HIGHLIGHTS:
- Texas filed a lawsuit against Allstate Corp. for allegedly selling consumers’ driving behavior data.
- The company allegedly sold the data to mobile devices, in-car devices, and vehicles.
- The data covers trillions of miles of driving behavior
The state of Texas has filed a lawsuit against insurance company Allstate Corp. and its subsidiaries over allegations that it illegally collected and sold consumers’ driving behavior data.
According to a report, Allstate secretly collected and sold its consumers’ data to mobile devices, in-car devices, and vehicles covering trillions of miles of their driving behavior to build the world’s largest driving behavior database which it shared with third parties, including other car insurance carriers.
“Millions of Americans, including Texans were never informed about, nor consented to, defendants’ continuous collection and sale of their data,” the lawsuit said.
Millions Paid to App Developers
Texas Attorney General Ken Paxton argued that Allstate collected much of its data by maintaining active connections with consumers’ mobile devices and harvesting the data directly from their phones.
The lawsuit claimed that the company developed software integrated into third-party applications so that when consumers downloaded the applications, they unknowingly downloaded Allstate’s software as well.
“Once defendants’ software was downloaded onto a consumer’s device, defendants could monitor the consumer’s location and movement in real time,” the lawsuit read.
Paxton further claimed that Allstate had paid application developers millions of dollars to integrate its software into their apps and incentivized them with “generous” bonuses for increasing the size of the dataset.
After collecting the data, the company would then sell information to other insurers and use the data for its insurance underwriting.
Allstate was said to have violated the Texas Data Privacy and Security Act, the state’s Data Broker Law, and the Texas Insurance Code’s prohibition on unfair and deceptive acts and practices in the business of insurance.

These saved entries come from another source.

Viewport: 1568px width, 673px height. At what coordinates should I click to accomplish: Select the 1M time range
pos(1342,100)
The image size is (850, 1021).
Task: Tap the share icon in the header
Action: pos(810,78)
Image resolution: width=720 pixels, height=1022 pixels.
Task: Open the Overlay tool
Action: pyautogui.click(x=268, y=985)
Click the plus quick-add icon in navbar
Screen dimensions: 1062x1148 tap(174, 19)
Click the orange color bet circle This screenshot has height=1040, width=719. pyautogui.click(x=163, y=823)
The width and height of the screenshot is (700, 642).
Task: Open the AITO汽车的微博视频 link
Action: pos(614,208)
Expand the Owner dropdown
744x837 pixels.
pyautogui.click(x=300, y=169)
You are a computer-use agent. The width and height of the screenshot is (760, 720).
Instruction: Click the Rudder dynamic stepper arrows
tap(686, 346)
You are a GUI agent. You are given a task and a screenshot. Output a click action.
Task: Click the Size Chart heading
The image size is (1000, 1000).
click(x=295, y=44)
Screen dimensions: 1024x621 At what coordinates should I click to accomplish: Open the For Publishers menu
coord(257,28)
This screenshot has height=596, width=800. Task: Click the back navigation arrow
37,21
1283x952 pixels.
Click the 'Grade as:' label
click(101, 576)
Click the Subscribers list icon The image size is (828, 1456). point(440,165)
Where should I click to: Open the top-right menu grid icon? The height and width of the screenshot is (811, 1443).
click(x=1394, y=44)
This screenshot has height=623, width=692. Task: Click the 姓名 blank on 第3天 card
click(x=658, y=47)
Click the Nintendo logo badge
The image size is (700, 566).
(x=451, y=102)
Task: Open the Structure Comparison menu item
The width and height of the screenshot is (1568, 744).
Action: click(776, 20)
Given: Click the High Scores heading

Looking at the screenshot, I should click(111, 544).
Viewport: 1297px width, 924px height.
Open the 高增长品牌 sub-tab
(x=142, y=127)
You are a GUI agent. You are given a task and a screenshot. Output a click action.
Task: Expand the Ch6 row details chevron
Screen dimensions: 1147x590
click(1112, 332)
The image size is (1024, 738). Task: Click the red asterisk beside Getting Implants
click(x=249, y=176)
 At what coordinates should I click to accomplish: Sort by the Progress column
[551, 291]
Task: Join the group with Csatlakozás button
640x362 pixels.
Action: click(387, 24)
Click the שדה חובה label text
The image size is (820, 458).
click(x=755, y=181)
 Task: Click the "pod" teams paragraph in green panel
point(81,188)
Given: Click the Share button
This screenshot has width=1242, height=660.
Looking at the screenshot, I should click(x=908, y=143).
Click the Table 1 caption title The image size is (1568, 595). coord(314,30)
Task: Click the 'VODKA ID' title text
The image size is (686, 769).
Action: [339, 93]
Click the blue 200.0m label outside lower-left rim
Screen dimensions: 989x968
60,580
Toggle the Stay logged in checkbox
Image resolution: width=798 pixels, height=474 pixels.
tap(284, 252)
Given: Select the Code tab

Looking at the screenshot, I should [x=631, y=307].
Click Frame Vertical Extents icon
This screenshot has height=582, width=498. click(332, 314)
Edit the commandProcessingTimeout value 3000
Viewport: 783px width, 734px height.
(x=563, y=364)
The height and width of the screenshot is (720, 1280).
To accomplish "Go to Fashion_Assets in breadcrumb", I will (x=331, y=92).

Paxton demanded a jury trial and requested that Allstate pay civil penalties and make full restitution to all consumers who suffered a loss as a result of its alleged actions.
Last year, an Arizona federal judge had refused to dismiss an Allstate class action lawsuit alleging the company underpaid policyholders for property damage claims, challenging its method of calculating actual cash value payment obligations for structural property losses.